Stored data entries:
·····

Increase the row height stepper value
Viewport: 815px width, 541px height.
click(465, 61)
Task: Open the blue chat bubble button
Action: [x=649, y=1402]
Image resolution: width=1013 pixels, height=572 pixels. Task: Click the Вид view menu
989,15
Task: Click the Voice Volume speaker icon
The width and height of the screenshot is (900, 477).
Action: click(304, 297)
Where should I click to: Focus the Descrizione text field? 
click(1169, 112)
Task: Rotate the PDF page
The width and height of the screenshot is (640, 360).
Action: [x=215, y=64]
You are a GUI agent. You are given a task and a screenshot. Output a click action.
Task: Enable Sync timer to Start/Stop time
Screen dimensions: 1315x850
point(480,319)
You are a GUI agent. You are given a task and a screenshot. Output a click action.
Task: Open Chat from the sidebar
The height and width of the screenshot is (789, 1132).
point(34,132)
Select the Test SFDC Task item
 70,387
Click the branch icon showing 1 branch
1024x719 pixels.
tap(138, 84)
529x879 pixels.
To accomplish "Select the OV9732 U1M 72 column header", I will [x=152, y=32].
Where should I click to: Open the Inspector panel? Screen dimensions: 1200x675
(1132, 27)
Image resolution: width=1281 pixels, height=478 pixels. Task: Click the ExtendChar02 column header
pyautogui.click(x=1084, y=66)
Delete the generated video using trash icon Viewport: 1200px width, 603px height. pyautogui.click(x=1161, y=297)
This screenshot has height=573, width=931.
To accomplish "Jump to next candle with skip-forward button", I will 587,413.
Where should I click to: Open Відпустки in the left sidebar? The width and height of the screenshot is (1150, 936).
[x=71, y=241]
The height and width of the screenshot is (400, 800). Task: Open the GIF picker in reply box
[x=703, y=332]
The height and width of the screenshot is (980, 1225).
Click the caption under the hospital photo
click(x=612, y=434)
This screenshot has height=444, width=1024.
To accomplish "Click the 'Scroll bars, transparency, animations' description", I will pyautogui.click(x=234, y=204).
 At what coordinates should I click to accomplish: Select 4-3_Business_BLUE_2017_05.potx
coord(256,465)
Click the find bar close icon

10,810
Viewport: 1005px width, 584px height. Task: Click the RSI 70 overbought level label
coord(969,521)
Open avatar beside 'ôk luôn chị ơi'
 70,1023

·····

▸ ACTIVITY
Where a line of the records above holds the word "will", count it; give the total as a single number and nothing else.

▸ RESPONSE TO THE TASK
3